The Texas Supreme Court recently reversed a divided Texas appellate court in resolving a dispute over the meaning of an “insured vs. insured” exclusion in a Directors and Officers policy issued by Great American Insurance Company. Great American Insurance Co. v. Primo, 60 Tx. Sup. J. (2017).

The issue was whether an assignee of the insured’s rights under the policy “succeeded to the interest” of the insured for the purposes of triggering the exclusion. The Texas Supreme Court ultimately ruled in favor of Great American, holding that the insured vs. insured exclusion was applicable and that Great American was not required to pay another insured’s defense costs.

The case arose when Named Insured Briar Green, a condominium association, discovered what it believed to be financial improprieties on the part of former Briar Green director and treasurer, Robert Primo. Briar Green claimed Primo misappropriated funds, and it submitted a claim for the loss to its fidelity insurer, Travelers. Travelers paid the claim in exchange for an assignment of Briar Green’s rights and claims against Primo.

Travelers then sued Primo and a litigation explosion ensued.
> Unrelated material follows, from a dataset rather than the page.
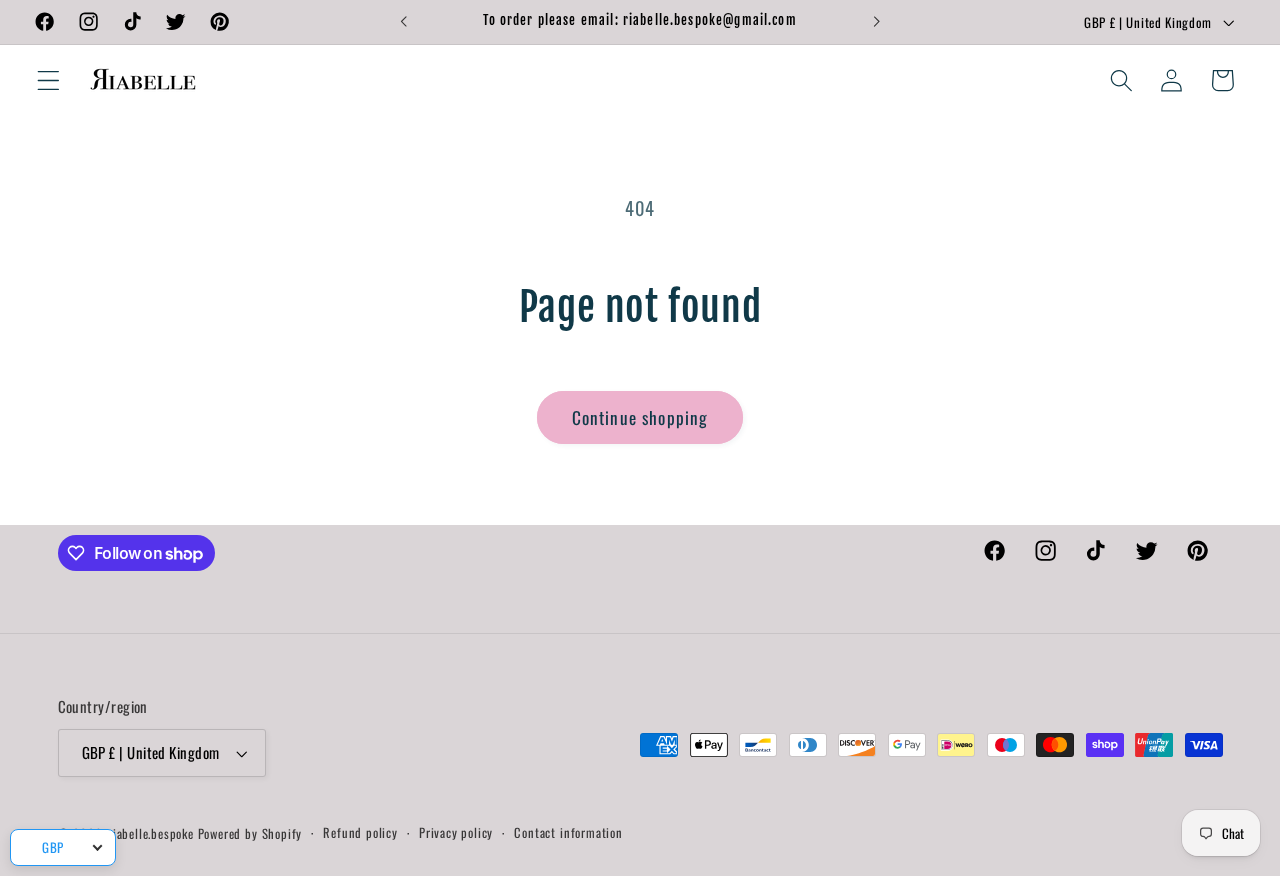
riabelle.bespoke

The opinion is somewhat unclear factually, but it appears that Primo may have ultimately been vindicated vis-à-vis the allegation of misappropriation of funds.

Primo, a former director and therefore an insured under the Great American policy, sought defense costs from Great American in the Travelers lawsuit. Because Travelers succeeded to Briar Green’s interest in the lawsuit, Great American denied coverage under the insured vs. insured exclusion, which excluded coverage for claims made by an insured against an insured and those made “by, or for the benefit of, or at the behest of [Briar Green] or . . . any person or entity which succeeds to the interest of [Briar Green].”

Primo sued Great American for breach of contract and bad faith, among other things. The trial court granted summary judgment to Great American, but the appellate court concluded an entity that “succeeds to the interest” of another in the insurance context was equivalent to being a “successor in interest” in the construction context, where a successor in interest is one who inherits the assignor’s liabilities as well as its rights. The court therefore held that the exclusion was inapplicable and that Great American must pay Primo’s defense costs.

The dissenting judge, Judge McCally, pointed out that equating “successor in interest” with an entity that “succeeds to the interest” re-writes the exclusion and narrows it considerably. She also noted that one of the purposes of the insured vs. insured exclusion is to prevent collusive lawsuits by insureds, and that if all an insured had to do to avoid the exclusion was to assign its rights under the policy to a third party, collusive lawsuits would actually be encouraged.

The Texas Supreme Court agreed with Judge McCally and reversed the appellate court. Utilizing the plain meaning rule of insurance policy interpretation, it refused to insert language into the policy that was not there and held that Travelers succeeded to Briar Green’s interest in the lawsuit, making the exclusion applicable.

It also analyzed the context surrounding the purpose of the exclusion, which is generally understood to be intended to preclude coverage for lawsuits between directors, officers, and the companies they serve. As happened in this case, such lawsuits can often become highly emotional and expensive, which is why the intent is usually to exclude them from coverage. The Court also agreed that the appellate court’s decision would have the effect of encouraging collusive lawsuits instead of discouraging them. Accordingly, Great American had no duty to pay for Primo’s defense costs based upon the insured v. insured exclusion.